The technician is presented with various shop scenarios and asked how they would address them. Bizub is looking not only for technical prowess but personality and soft skills. He says with 10 technicians across his three shops, he likes to see candidates comfortable in their own skin. “We're not trying to create automatons; we're trying to bring people who are going to bring add additive things to our business,” Bizub says.

Bizub hired a rock star dealership technician who moved to Chicago from Houston—“Very unusual. Nobody moves into Illinois"—for personal reasons. Bizub walked him through a lengthy interview process since the technician was coming from a “highly reputable” shop in Texas. Bizub says that while the technician had weaknesses, he exceeded expectations in important areas and was hired to help improve the efficiency of his younger technicians. Today, that technician is the foreman at Bizub’s main shop. He has plenty of similar success stories with finding and hiring dealership technicians. 

While dealership technicians have strong transferrable skills, auto repair shop owners need to be prepared to train them to fit the culture and get them acclimated into a more intimate working environment. It’s a chance Bizub is willing to take to get the specialists he needs for his European shops.

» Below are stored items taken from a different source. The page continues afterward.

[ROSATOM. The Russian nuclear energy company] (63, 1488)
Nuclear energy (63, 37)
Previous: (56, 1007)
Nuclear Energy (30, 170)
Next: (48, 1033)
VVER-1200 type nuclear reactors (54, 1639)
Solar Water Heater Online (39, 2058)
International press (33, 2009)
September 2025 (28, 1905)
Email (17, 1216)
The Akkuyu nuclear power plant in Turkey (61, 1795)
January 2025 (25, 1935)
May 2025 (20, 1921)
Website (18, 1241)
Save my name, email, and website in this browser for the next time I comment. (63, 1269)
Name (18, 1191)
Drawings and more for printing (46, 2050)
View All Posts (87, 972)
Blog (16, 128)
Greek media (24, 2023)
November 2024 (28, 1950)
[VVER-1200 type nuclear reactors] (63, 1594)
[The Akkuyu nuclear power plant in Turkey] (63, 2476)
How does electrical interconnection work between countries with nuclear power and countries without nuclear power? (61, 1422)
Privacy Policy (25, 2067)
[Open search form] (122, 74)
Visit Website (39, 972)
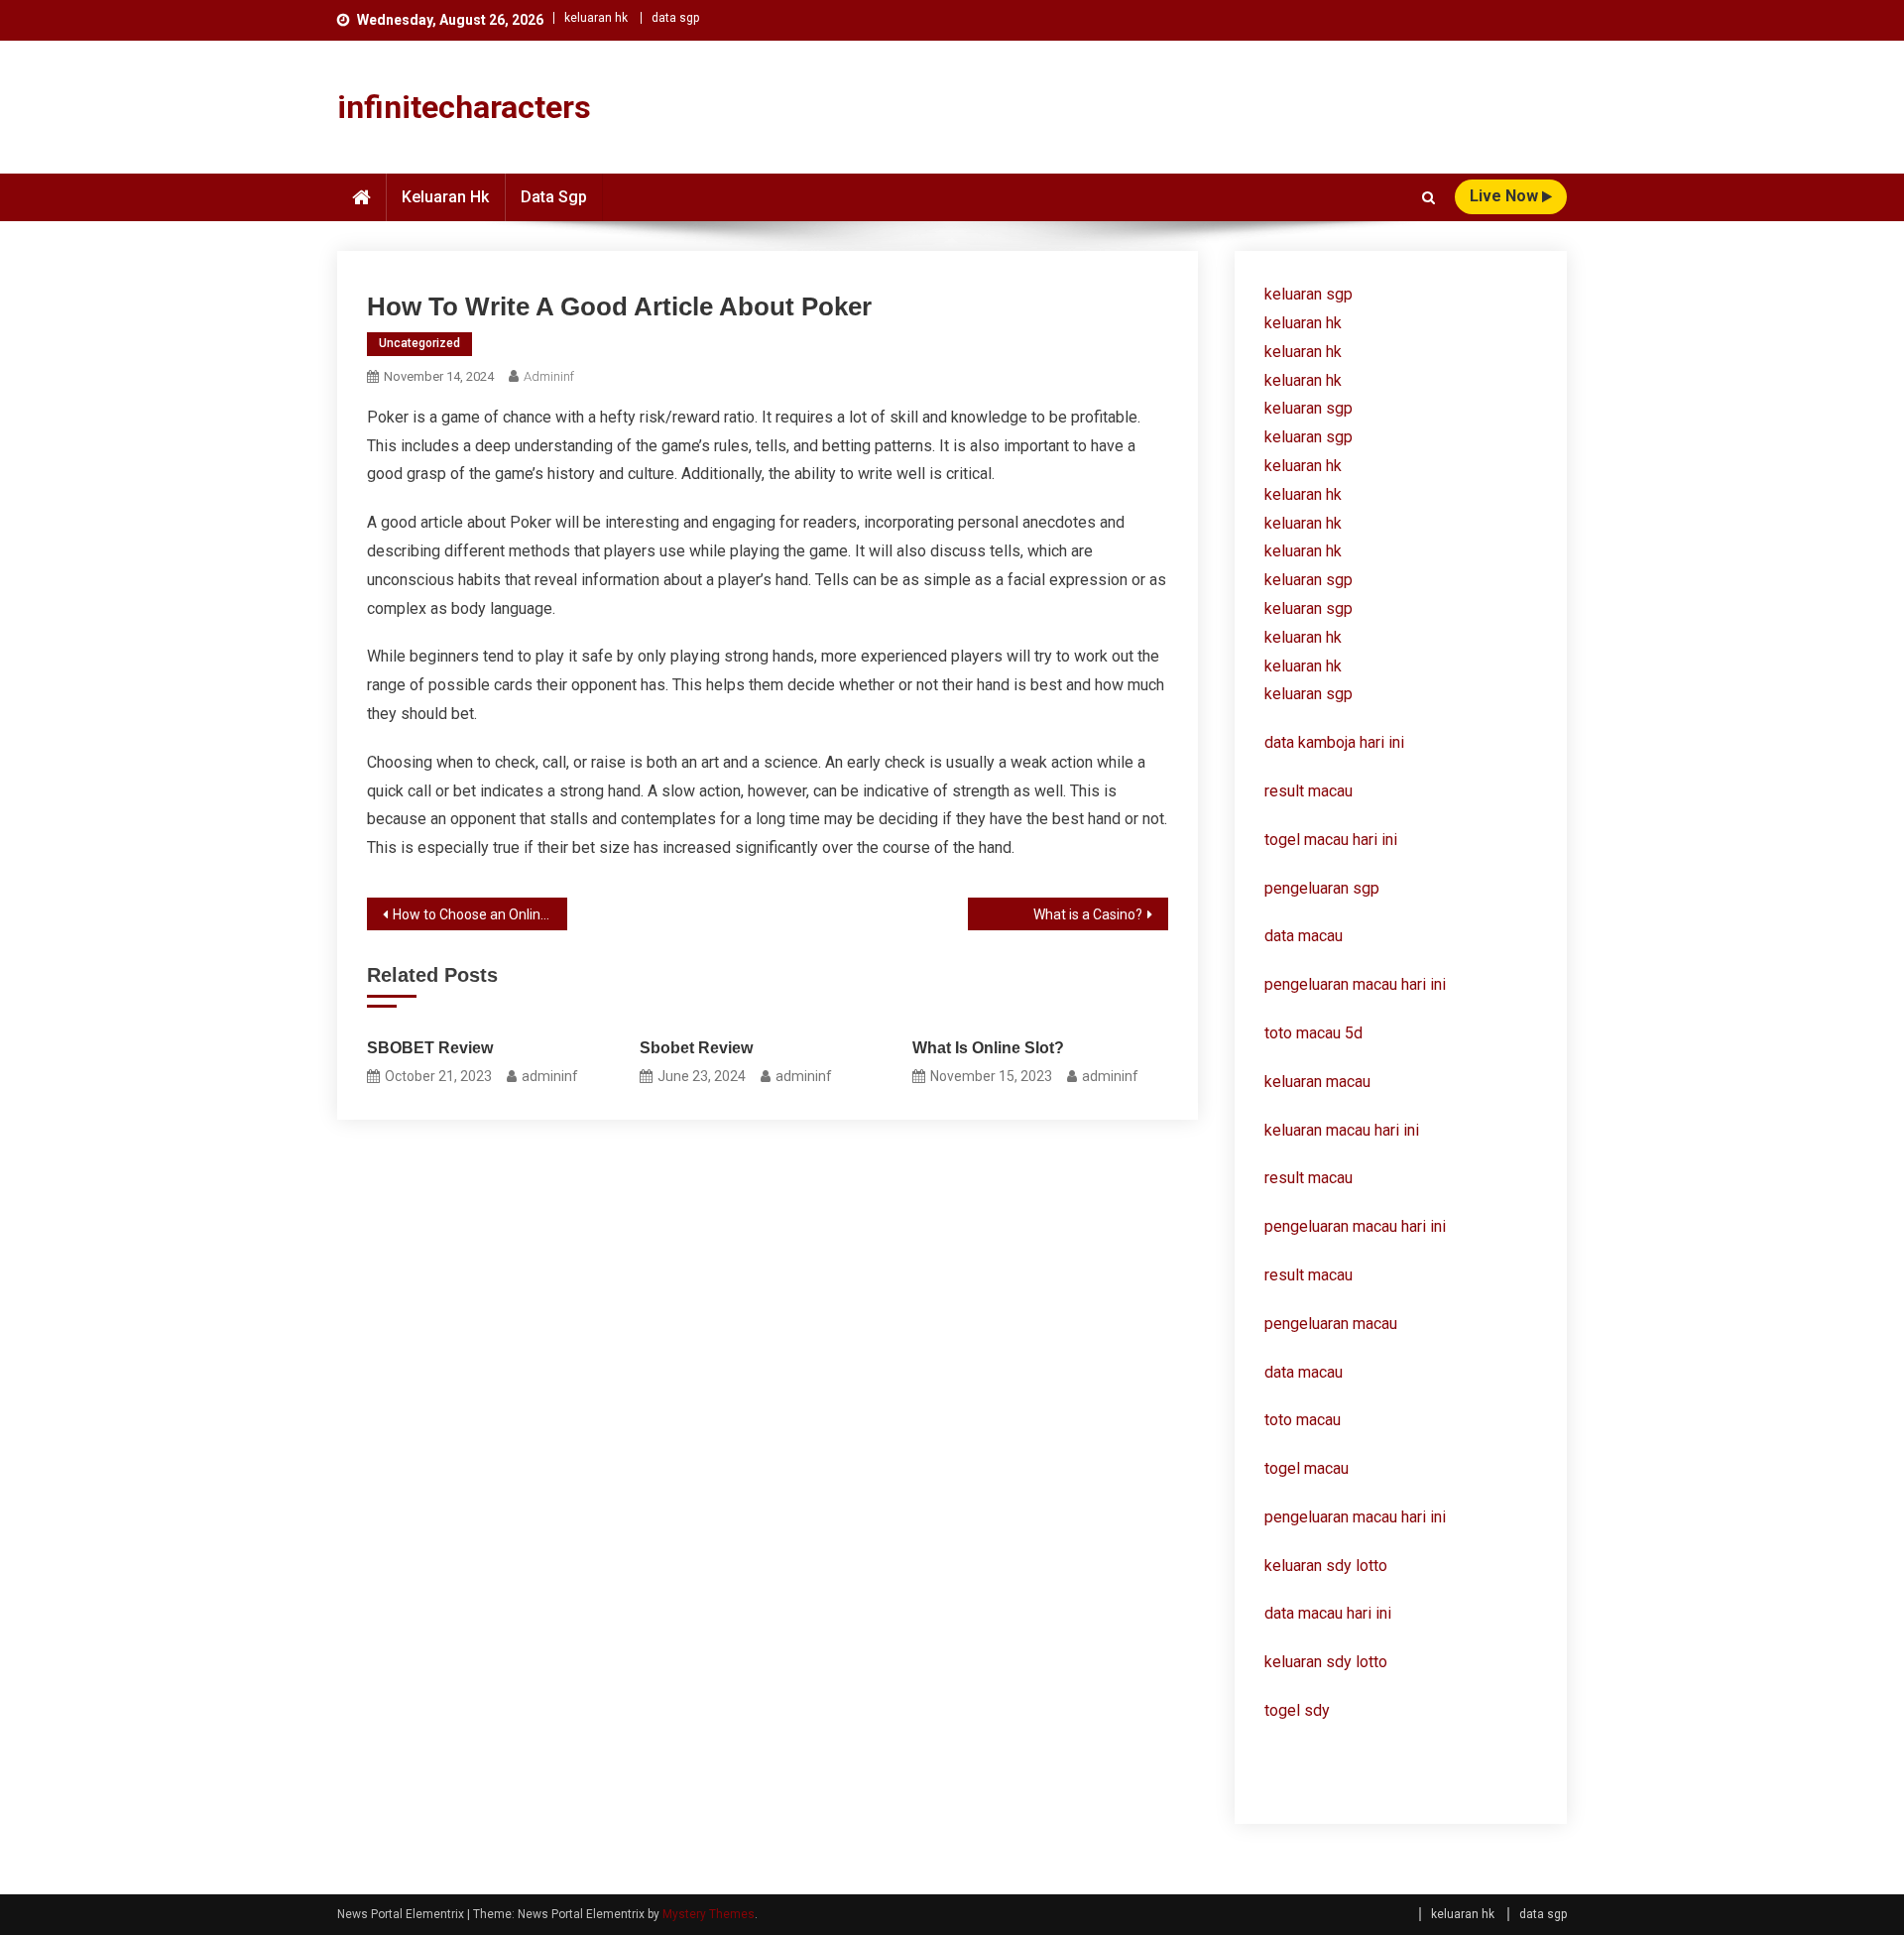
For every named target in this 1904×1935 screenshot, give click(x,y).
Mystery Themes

“We know that it's going to be an investment on our part to bring that individual up to speed on what we're doing. So, we'll pair them up with one of our experienced techs and continually monitor their progress,” Bizub says. “We know we're going to be getting 100% productivity out of them for some (time), but not a long period of time, and it's expected. Have a plan and have reasonable expectations. It's part of our investment in that person.”